<<<<
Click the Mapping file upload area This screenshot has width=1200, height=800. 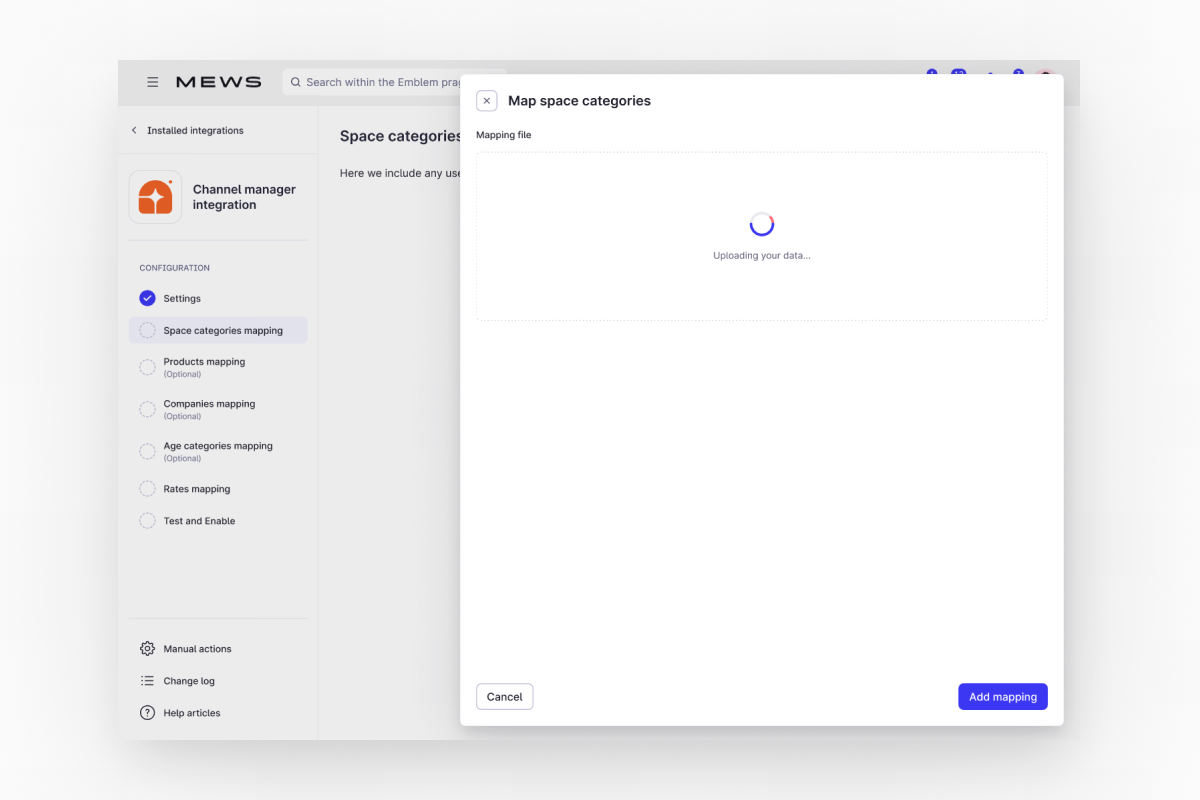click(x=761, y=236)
>>>>
<<<<
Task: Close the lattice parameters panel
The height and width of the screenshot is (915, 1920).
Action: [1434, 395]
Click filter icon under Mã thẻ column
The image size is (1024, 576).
>>>>
<<<<
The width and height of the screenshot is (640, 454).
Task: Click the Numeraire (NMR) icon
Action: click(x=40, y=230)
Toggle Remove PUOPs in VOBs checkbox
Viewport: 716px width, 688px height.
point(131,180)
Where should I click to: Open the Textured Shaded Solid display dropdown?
>>>>
▶ [ASSIGNMENT]: The response must hold only the lines above from the line with "Task: Close the lattice parameters panel" through the line with "The image size is (1024, 576).", each copied exactly, both ends kept.

▶ [RESPONSE]:
Task: Close the lattice parameters panel
The height and width of the screenshot is (915, 1920).
Action: [1434, 395]
Click filter icon under Mã thẻ column
The image size is (1024, 576).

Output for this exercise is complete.